_Task objective_: Looking through the listing below, state how many lines have the word "agent" in them. Only the number should be given.

_Extracted records_:
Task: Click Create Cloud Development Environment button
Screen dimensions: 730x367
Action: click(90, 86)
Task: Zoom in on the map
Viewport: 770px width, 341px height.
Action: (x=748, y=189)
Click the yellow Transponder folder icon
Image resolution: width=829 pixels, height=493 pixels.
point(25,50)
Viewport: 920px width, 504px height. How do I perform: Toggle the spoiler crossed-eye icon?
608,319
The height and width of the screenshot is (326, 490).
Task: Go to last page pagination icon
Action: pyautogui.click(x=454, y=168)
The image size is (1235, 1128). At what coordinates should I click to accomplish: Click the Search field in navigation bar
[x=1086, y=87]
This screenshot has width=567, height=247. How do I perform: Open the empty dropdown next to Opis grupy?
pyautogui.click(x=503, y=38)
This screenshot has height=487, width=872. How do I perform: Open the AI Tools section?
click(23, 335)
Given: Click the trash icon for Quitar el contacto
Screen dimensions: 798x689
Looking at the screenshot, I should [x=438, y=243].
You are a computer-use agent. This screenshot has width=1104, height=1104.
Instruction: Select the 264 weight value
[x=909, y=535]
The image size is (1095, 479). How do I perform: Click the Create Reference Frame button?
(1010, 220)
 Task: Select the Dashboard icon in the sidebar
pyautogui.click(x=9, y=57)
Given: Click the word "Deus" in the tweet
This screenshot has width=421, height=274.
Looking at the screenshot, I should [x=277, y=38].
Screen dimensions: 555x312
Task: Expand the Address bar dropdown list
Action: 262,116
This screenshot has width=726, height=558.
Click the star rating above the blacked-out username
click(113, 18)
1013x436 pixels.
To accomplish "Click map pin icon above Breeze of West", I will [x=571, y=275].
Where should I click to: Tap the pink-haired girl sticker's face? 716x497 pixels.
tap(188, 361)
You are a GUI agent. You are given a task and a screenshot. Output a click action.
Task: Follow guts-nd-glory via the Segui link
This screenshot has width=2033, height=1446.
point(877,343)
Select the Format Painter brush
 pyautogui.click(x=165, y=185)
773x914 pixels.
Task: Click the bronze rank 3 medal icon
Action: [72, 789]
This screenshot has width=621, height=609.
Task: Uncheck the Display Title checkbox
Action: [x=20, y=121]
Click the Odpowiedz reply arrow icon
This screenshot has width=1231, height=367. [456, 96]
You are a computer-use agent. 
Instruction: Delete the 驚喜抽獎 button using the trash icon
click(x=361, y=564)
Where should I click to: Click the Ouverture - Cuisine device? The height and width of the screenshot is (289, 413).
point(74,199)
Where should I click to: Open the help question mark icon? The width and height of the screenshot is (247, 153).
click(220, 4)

_Response to the exercise_: 3